I know everyone says it, so much that it's a cliche, so much that it's almost not worth saying, but...

A few photos from my recent trip up the coast...

I cannot believe that we're already at the end of November.

It's an odd thing to be arriving at days that had once seemed so far in the future: meetings that I scheduled months ago that are suddenly here, weddings and events and parties that had once been months away are now next week, tomorrow, past. And meanwhile, autumn has been fading outside my office window, and I've had precious little time to acknowledge its comings and goings.

This is probably the hardest part of professional life, for me. I can handle the routine, the personalities, and the deadlines. The worst part is not being out. Sunlight and wind, silence and dirt, shadows and pools and stones - these are things that deserve to be noticed, not merely as a mutable background setting to the Thing of the Moment, but as the thing of the moment itself.

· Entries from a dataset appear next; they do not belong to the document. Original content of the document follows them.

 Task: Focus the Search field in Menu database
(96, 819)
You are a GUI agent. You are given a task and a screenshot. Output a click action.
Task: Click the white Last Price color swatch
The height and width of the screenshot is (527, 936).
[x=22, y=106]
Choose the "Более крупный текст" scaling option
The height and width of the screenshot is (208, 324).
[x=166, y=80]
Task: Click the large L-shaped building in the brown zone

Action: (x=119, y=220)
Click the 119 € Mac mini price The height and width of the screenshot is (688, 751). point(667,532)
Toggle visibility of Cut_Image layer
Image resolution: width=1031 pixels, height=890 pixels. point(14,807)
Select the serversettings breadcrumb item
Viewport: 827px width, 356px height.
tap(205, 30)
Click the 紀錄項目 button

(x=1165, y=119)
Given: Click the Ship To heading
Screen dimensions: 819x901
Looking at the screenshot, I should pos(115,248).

I often wonder if (or rather, notice that) I am so busy in my getting-things-done that I fail to see the real life, the quiet, eternal, steady life that happens all around me. I am worried about meeting production schedules and changing the oil in my car and deciding whether to make or buy lunch tomorrow. The trees are worried about nothing, and they turn from green to gold precisely when they're meant to, regardless of my witness. And I wonder, which of us has the more important schedule? Which is more worthy of deference and notice - the routine that changes with quarterly budgets? Or the unbroken cycle that has continued at its steady, measured rotation since God first spun it into place?


It's in this light of consideration that one can see the case for making time. For time spent in the outside is never lost. The issues of the everyday will always sting. Injuries will always bite, and the pressures of "making it all happen" will always weigh heavily. How important is all of it, anyway? The trees will still turn golden precisely when they mean to, and the real world beats peacefully, steadily on.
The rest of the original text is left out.